→ **Activity**
Take the lines below from the one with "The height and" through the one with "the unchecked coordinate" and retype them exactly. Include nothing else, and no pictures.

→ **Records shown**
* * *

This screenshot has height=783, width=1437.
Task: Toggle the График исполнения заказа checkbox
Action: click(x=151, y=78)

* * *

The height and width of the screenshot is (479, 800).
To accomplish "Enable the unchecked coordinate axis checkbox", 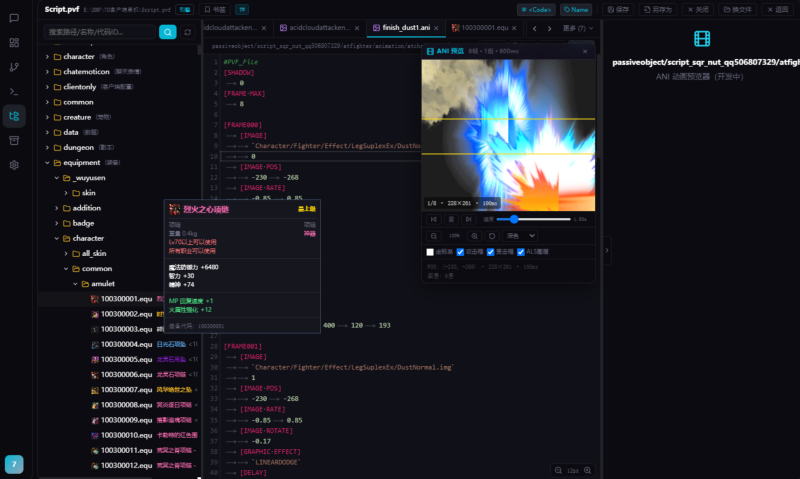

* * *

→ **Answer for the task**
The height and width of the screenshot is (479, 800).
To accomplish "Enable the unchecked coordinate axis checkbox", 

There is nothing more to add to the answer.